• Document excerpt:

▼

Santana has batted .333/.435/.615 with three home runs in 11 games since his return from a concussion, and I do wonder whether the emergence of Lonnie Chisenhall, which has locked Santana into starts only at first base (nine of them) and designated hitter (two) since his return, has contributed. It was the first time all season Santana had a consistently dedicated role, and I envision a scenario by which he could rank as many as 40 spots higher in next week's column. That said, concussions scare me, especially with players who have a history of them (Santana also suffered one in 2012), and he also performed poorly in the season's opening weeks.
Josh Willingham: Another player with greater fantasy appeal in leagues that weight his ability to draw walks -- though bear in mind that his 22.4 percent strikeout rate somewhat counterbalances that in certain points-based scoring systems -- Willingham has enjoyed merely a slow climb up my rankings because of his extensive injury history. He has seven career disabled list stints and has never appeared in more than 145 games in a single year; he has played only 77 percent of his team's scheduled games since 2006, his first full season in the bigs.
Still, Willingham has flashed good power since his return from his most recent DL stint due to a wrist injury, batting .275/.427/.551, with all five of his home runs in 21 games. He is a player who in his Minnesota Twins career has averaged 31 home runs and 102 RBIs per 162 games played, so if you're feeling lucky about his ability to remain on the diamond going forward, he might make a compelling case for a ranking between someone like Jay Bruce or Josh Hamilton, similar .265-30-100 types of players when healthy.

▲

• Problem 1:
Answer these questions about the fantasy baseball notes, one line each:
(a) In what year did Santana suffer his earlier concussion?
(b) How many career disabled list stints does Willingham have?
(c) What is Willingham's strikeout rate?
• Problem 2: Write a continuation of the fantasy baseball notes, starting after their last sentence.

• Data extract:
▼

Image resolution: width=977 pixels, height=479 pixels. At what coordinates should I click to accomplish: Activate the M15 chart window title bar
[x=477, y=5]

▲

• Answer 1:
(a) 2012
(b) Seven
(c) 22.4 percent

• Answer 2:
Cody Allen: With him, it's all about how much you trust Cleveland Indians manager Terry Francona, who claims that "at some point" he wants to get John Axford back into the closer role. That's a concern only in that Axford has a 2.20 ERA and whopping 27.6 percent strikeout rate in 18 games since his most recent save chance. His WHIP, however, is a bloated 1.71 during that time. Allen, meanwhile, has done nothing to warrant removal from the role, and there's no doubt he's the more talented pitcher of the two. If you're confident that there's zero chance Allen loses the job -- and I'm almost there -- he belongs ranked somewhere comfortably in the Steve Cishek-Sean Doolittle range, teetering on the brink of top-10 fantasy closer status.
Derek Norris: There's one obvious obstacle standing in Norris' path of clear-cut top-10 fantasy catcher status, and his name is John Jaso. Originally constructed at the beginning of the 2013 season, the Jaso-Norris platoon has been a frequent practice of the matchups-conscious Oakland Athletics, and even since the beginning of June, Norris has but seven starts at catcher (out of 14 games) to Jaso's three (fellow lefty Stephen Vogt started the other four). But while Jaso has been as susceptible as ever to weakside matchups in 2014, Norris has improved substantially against righties, with a .256 batting average and .379 on-base percentage that show that he's no liability. Frankly, considering he's 25 years old and in only his third season in the majors, Norris could probably use more time to further hone his skills against his "weak" side, and the Athletics appear to be affording him some: Twelve of his past 20 starts were against righties. Is that trend likely to continue or perhaps even swing entirely in his favor? It's possible, and your confidence in it should drive your opinion of him.